韓国を蝕む儒教の怨念: 反日は永久に終わらない (小学館新書) 文在寅大統領の顔写真と「だからダメなんだ」と謳う本の帯は、土下座する安倍首相の像と同じ様なもので、いかにも嫌韓読者に媚びるようでどちらも品格に欠けます。
 『親日派のための弁明』の著者・金完燮氏は、閔妃の子孫に名誉毀損で訴えられ罰金刑を受けたといいます。閔妃という100年以上前の歴史上の人物が訴訟の要件となるという法理論と、反日であればすべての無理は通ることに驚きます。「親日称賛禁止法」が通れば、この『親日派のための弁明』などの親日の書籍はすべて処罰の対象となるでしょう。何しろ「法の不遡及の原則」が通用しない国ですから。ことほどさように韓国という国は本当に面白い。日韓併合という歴史が禍しているにしても、こと日本が絡むと何故かくまで激しい反応を示すのか?。その根底には何があるのか?。

 目次は、
序章:韓国を祟る李朝の亡霊
第1章:徴用工・慰安婦問題の核心
第2章:自己中心主義民族の情と理
第3章:「虚言癖-盗用癖」の民族病理
第4章:権力闘争明け暮れる国家・社会
第5章:強固な理念主義と愚民政策
第6章:恨嘆文化と火病社会

恨嘆文化
 面白いのは第6章の「恨嘆文化」。文字どおり恨み嘆くこと。韓国は「恨」の文化だとよく言われます。この恨ついての考察で、元韓国人(著者は日本に帰化)ならではの踏み込んだ考察です。

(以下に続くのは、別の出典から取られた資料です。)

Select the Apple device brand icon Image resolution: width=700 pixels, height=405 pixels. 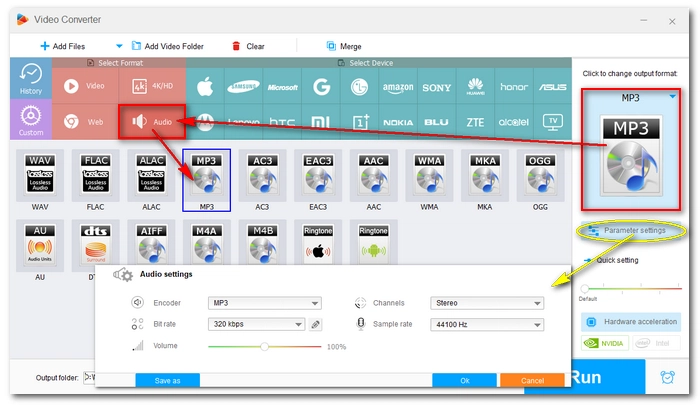pos(206,86)
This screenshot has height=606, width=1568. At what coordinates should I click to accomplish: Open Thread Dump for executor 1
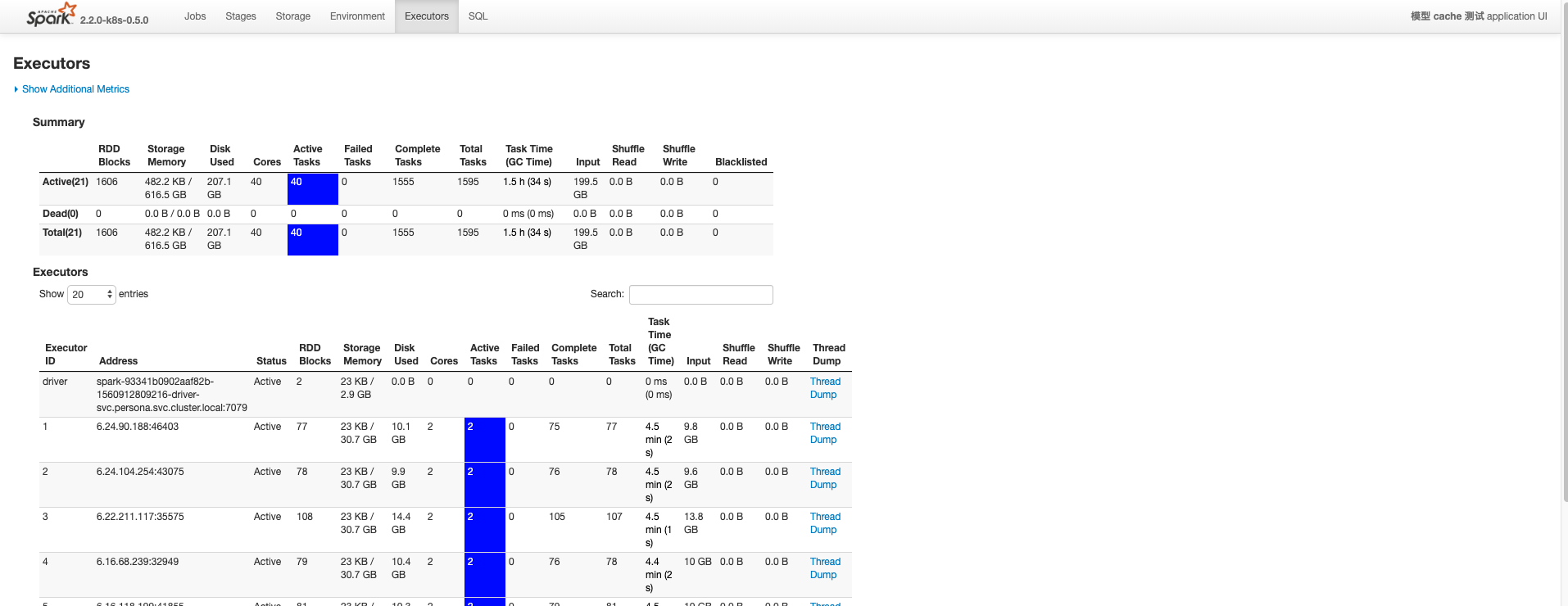tap(825, 433)
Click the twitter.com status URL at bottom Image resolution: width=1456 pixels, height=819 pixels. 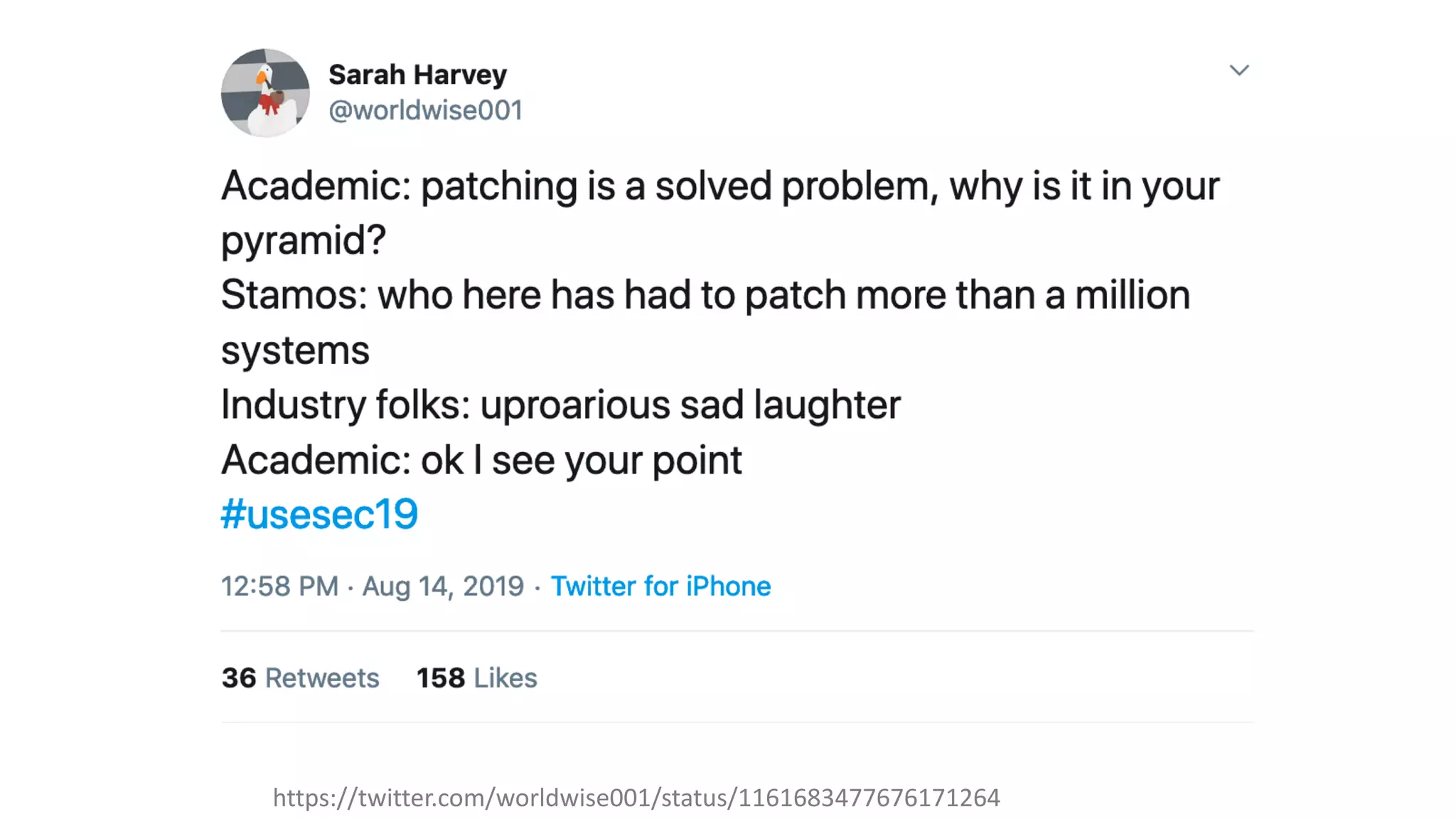pos(636,798)
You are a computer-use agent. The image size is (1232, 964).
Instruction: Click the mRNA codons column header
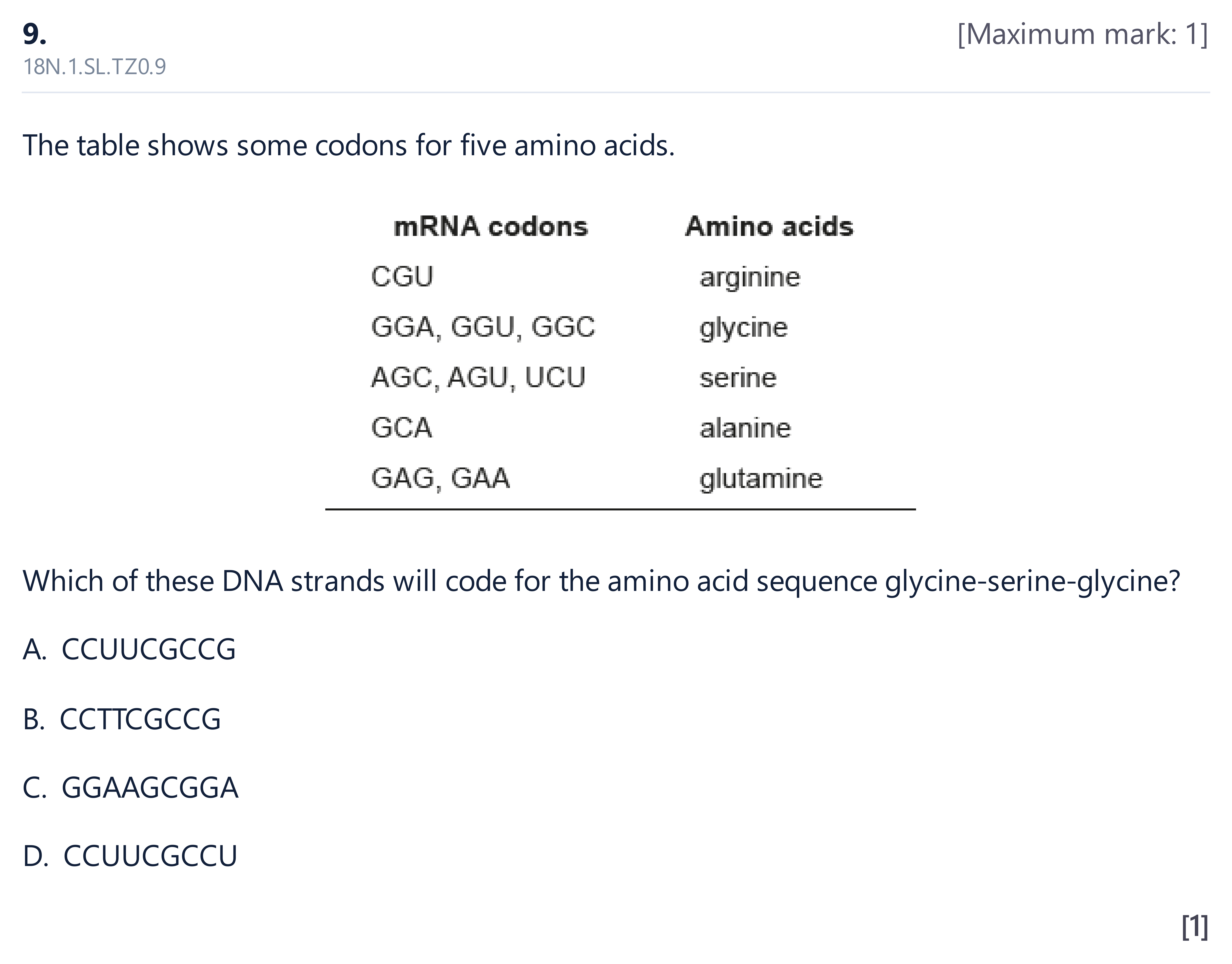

恨は単なる「うらみ」の情ではなく、達成したいのに達成できない自分の内部に生まれるある種の「くやしさ」に発しています。一般的にはそれが自分に対する「嘆き」として表され、具体的な対象をもつとそれが「うらみ」として表され、相手に激しく恨をぶつけることになっていきます。

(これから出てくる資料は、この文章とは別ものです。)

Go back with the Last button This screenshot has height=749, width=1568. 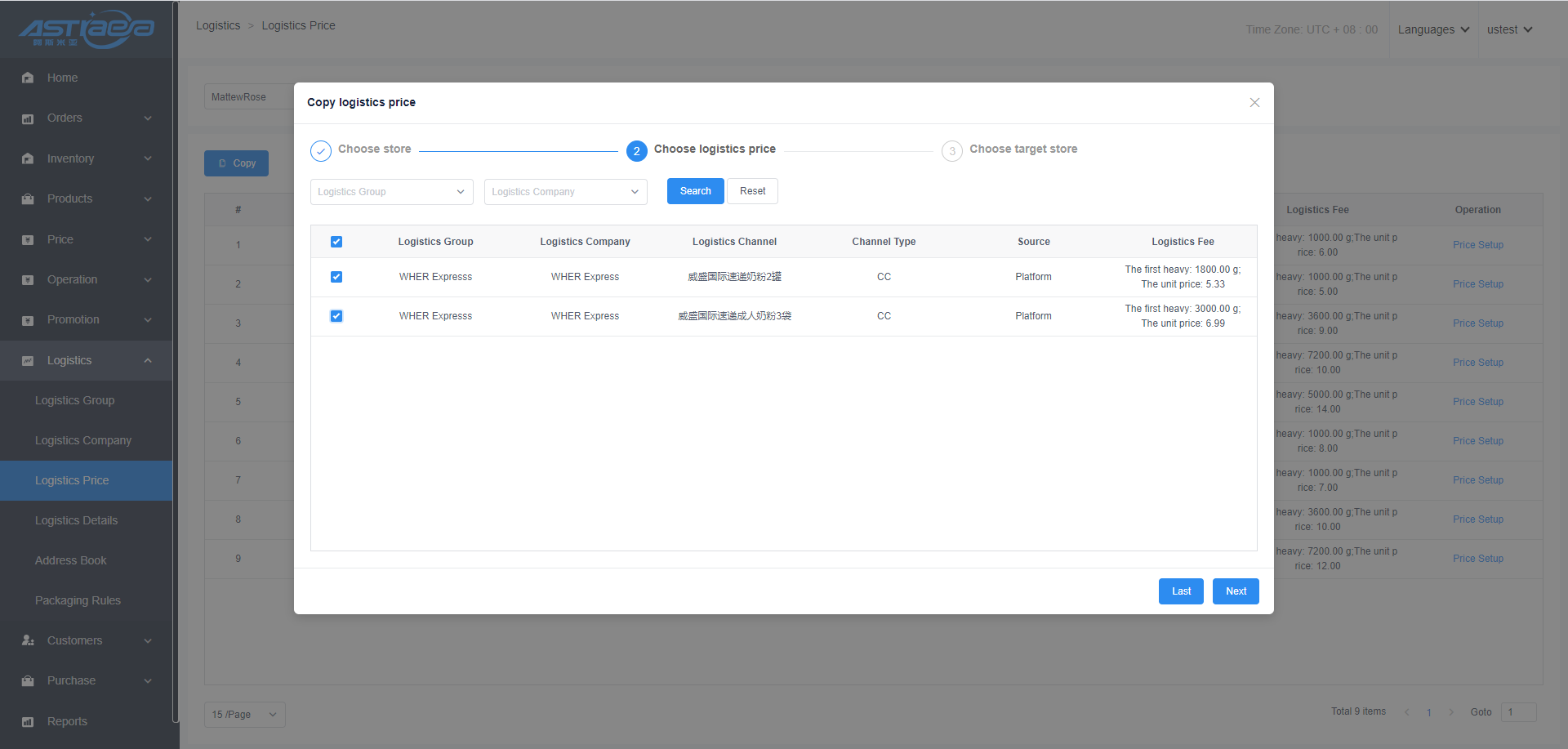(1181, 591)
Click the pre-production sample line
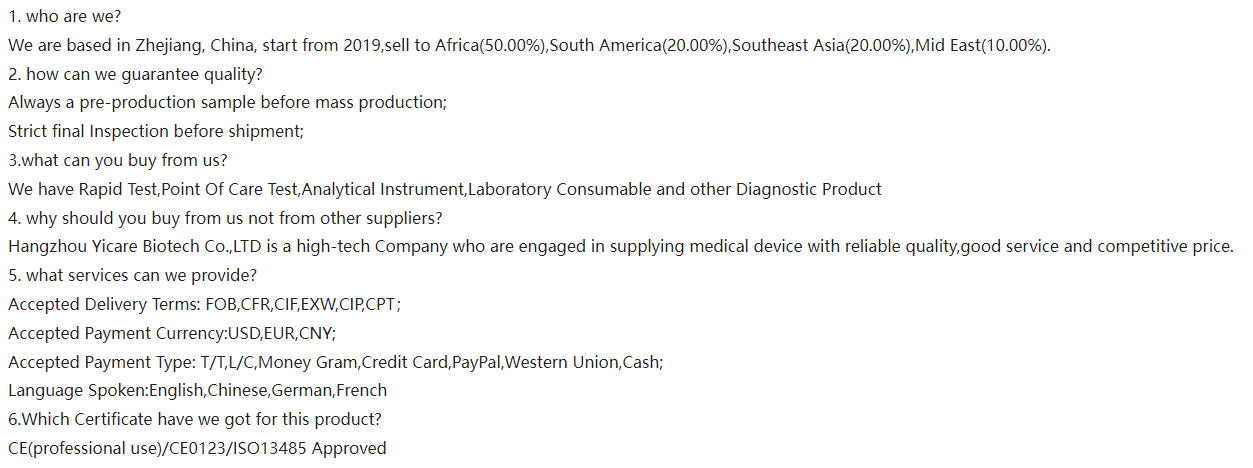The image size is (1253, 468). click(227, 103)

これ、「駄々っ子」の理屈です。また、親しい者同士で、自分の置かれた環境がいかに不幸なものかということを嘆く「恨嘆」という習慣があるそうです。

韓国では何事につけても、加害者は悪なる者であり、被害者は善なる者です。ですから、何かの対立があれば、多くの韓国人が被害者の位置に立ちたがります。・・・「自分のほうがあなたよりもっと被害者=善なる者だ」

今度は不幸の比べっこ、不幸自慢で、恨嘆によって癒されるというわけです。恨嘆は、伝統的な歌謡では「打令」として演じられます。

「身世打令」というのがあります。これは自分の不幸な身の上や運命の歌物語のようなもので、半分は節をつけて歌い、半分は物語るようにして演ずるものです。打玲のルーツは。何かというと、朝鮮半島南部のムーダン(巫女=女性シャーマン)がクッ(祭儀)の際に踊りながら演じる巫歌・祈禱歌です。それらの歌のなかの、支配権力者たちの理不尽な圧服に耐えていく庶民の悲憤・嘆きを表現したものが「打令」であり、自分の身の上を嘆く表現が「身世打令」です。

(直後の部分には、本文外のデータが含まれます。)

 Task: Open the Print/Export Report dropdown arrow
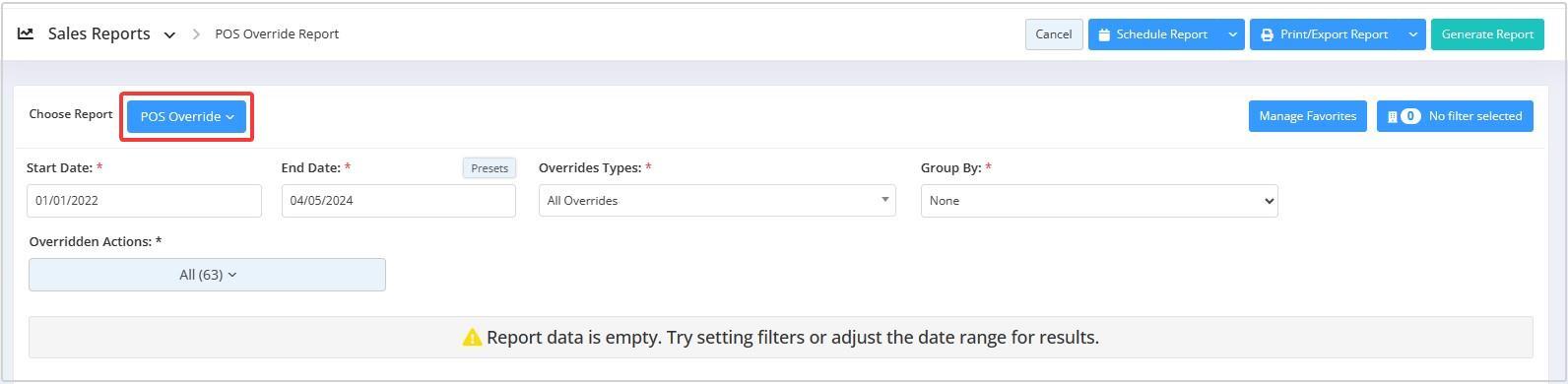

 ムーダンは神がかり状態のなかで、自分がどれほど不幸な立場に置かれているのか、私の人生はなぜこんなにも悲しいのかと嘆くのだそうです。この恨は、身世打令を経てパンソリとなりユネスコの無形文化遺産に登録されますから、恨は立派な文化です。恨みですから恨む相手があるわけです。「恨の文化」は恨みを向ける相手とワンセットになっているわけです。そうした心情の典型を朝鮮の伝統歌謡「アリラン」にみることができるといいます。アリランは、男に捨てられた女の恨みと嘆きを歌ったものであり、また恨を解き放ってゆく喜びを歌った「恨解の歌」だといいます。